Do outro lado do muro os excluídos que vivem numa espécie de liberdade condicional, mulher e filhos, à espera da “saidinha”, a permissão, a liberdade de fim de semana.


Não é a primeira vez que o cinema nos sugere o cárcere como uma metáfora da sociedade, nem a primeira vez que câmera procura pensar o mundo do ponto de vista de um prisioneiro. O que importa aqui é que, os presos, como conversam entre si, não se servem dos discursos clichê que costumam dirigir aos outros mas confessam a meia voz o sonho comum a todos os excluídos: ultrapassar o muro, mudar de vida.

 

2.

“Liberdade completa ninguém desfruta”. A frase é de Graciliano Ramos em Memórias do cárcere: “começamos oprimidos pela sintaxe e acabamos às voltas com a Delegacia de Ordem Política e Social, mas, nos estreitos limite a que nos coagem a gramática e a lei ainda podemos nos mexer”. Nelson Pereira dos Santos, ao trazer o livro (de 1953) para o cinema (em 1984), disse que o cárcere de seu filme não era a reconstituição daquele em que esteve Graciliano durante a ditadura Vargas nem uma representação daquele outro da ditadura militar depois do golpe que derrubou João Goulart: nem o cárcere de 1936 nem o de 1964, mas, “num sentido mais amplo, a cadeia das relações sociais e políticas que aprisionam o povo brasileiro”.

 

Nelson pensou em fazer o filme em 1964, pouco depois de filmar Vidas secas (1963), “em função da violência política e institucional que tomou conta do Brasil naquele mesmo ano”, mas quando finalmente pode realizá-lo, vinte anos depois, desenhou o cárcere como “uma metáfora da sociedade brasileira”. Na prisão “a dinâmica de cada um é mais clara: a classe media militar, o jovem, a mulher, o negro, o nordestino, o sulista. O encontro com o prisioneiro comum, o ladrão, o assaltante, o homossexual.

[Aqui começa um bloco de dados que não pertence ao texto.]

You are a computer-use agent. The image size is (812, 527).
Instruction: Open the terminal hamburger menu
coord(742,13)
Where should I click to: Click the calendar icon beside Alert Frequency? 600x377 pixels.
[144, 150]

Graciliano registrou tudo isso, lutado contra os próprios preconceitos e conseguiu nos deixar um testemunho generoso, aberto”.

 

Ônibus 174 de José Padilha
Ônibus 174 de José Padilha (2002)

Notícias de uma guerra particular, de Katia Lund e João Moreira Salles

Notícias de uma guerra particular, de Katia Lund e João Moreira Salles

 

Bem antes do filme que Nelson tirou do livro de Graciliano, O caso dos irmãos Naves (de Luis Sérgio Person, 1965) e Os inconfidentes (de Joaquim Pedro, de 1972) desenharam a prisão assim como ela aparece em Memórias do cárcere. E depois dele Carandiru (de Hector Babenco 2003) e Quase dois irmãos (de Lúcia Murat, 2004) fizeram o mesmo. E não apenas nestes filmes o cárcere é tomado como imagem para representar a dinâmica da sociedade brasileira.

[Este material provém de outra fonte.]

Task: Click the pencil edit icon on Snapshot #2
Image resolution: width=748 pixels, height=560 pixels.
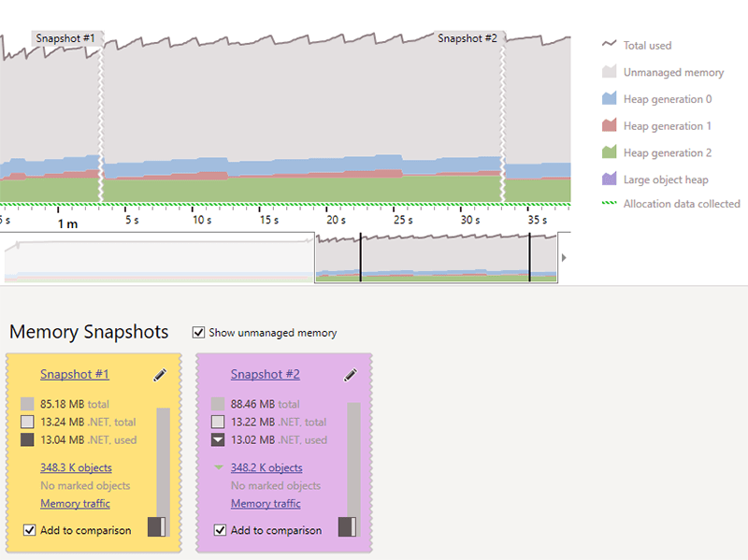Action: pyautogui.click(x=351, y=375)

Com freqüência o cinema tem visitado o cárcere 

como em Notícias de uma guerra particular, de Katia Lund e João Moreira Salles (1998), O rap do pequeno príncipe contra as almas sebosas, de Paulo Caldas e Marcelo Luna (2000), Ônibus 174 (de José Padilha, 2002), Justiça (de Maria Augusta Ramos, 2004) ambos de Maria Augusta Ramos, O cárcere e a rua de Liliana Sulzbach (2005), Meu nome não é Johnny de Mauro Lima (2007) e Juízo (de Maria Augusta Ramos, 2007).

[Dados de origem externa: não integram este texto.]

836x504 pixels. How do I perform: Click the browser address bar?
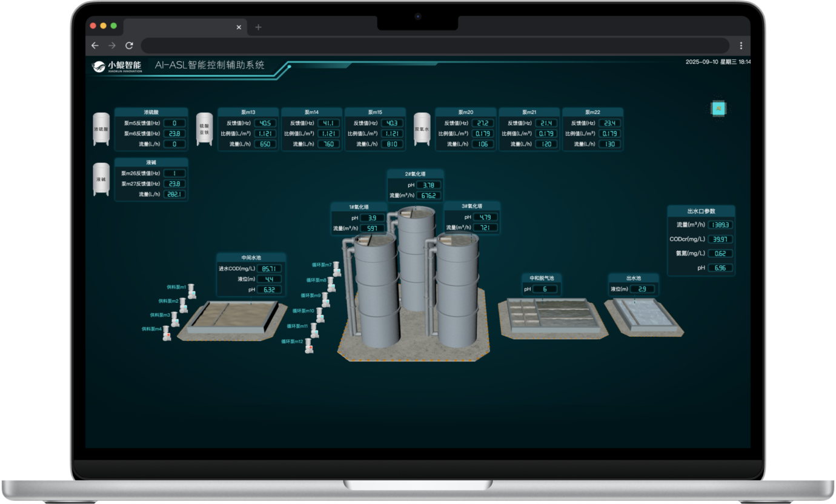[x=434, y=45]
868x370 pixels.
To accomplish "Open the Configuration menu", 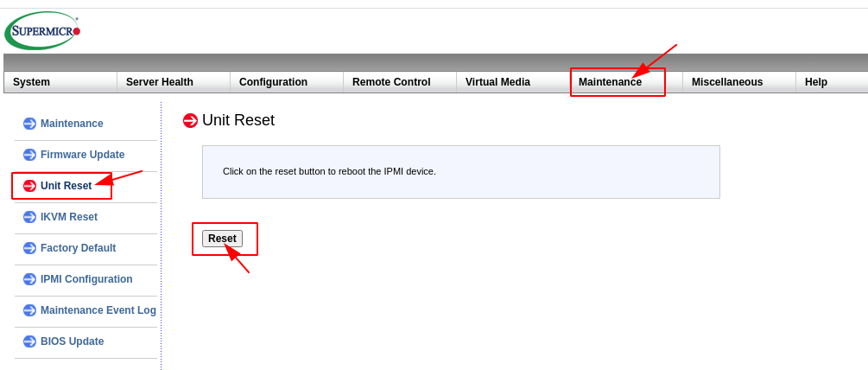I will pyautogui.click(x=273, y=82).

ou se instalado dentro dele, como em O prisioneiro da grade de ferro.

Com freqüência o cinema conta histórias da prisão ou usa a cadeia como chave para suas construções dramáticas

como Ato de violência (de Eduardo Ecorel, 1980), Pra frente Brasil (de Roberto Farias, 1981), Pixote (1981) e O beijo da mulher aranha (1986) ambos de Hector Babenco, ou ainda como O primeiro dia (de Walter Salles e Daniela Thomas, 1999) e Bicho de sete cabeças (de Laís Bodanzky, 2002).


Na cadeia os filmes mostram uma sociedade em tudo idêntica à que existe do lado de fora dos muros do presídio. Cárcere é lugar de gente séria, de trabalho, de estudo, de esporte, de arte, de política, de religião. A cela é casa, escritório, hospital, delegacia, igreja, tribunal. Lugar comum (na cadeia existem até mesmo criminosos). Fora da cadeia, o cárcere. Em histórias ambientadas longe do presídio o cinema tem mostrado personagens por trás de um qualquer gradeado que lembra as barras da prisão.

É um modo de gritar de novo o que Graciliano definiu como nossa condição: agimos nos estreitos limites a que nos coagem a gramática e a lei; liberdade completa ninguém desfruta.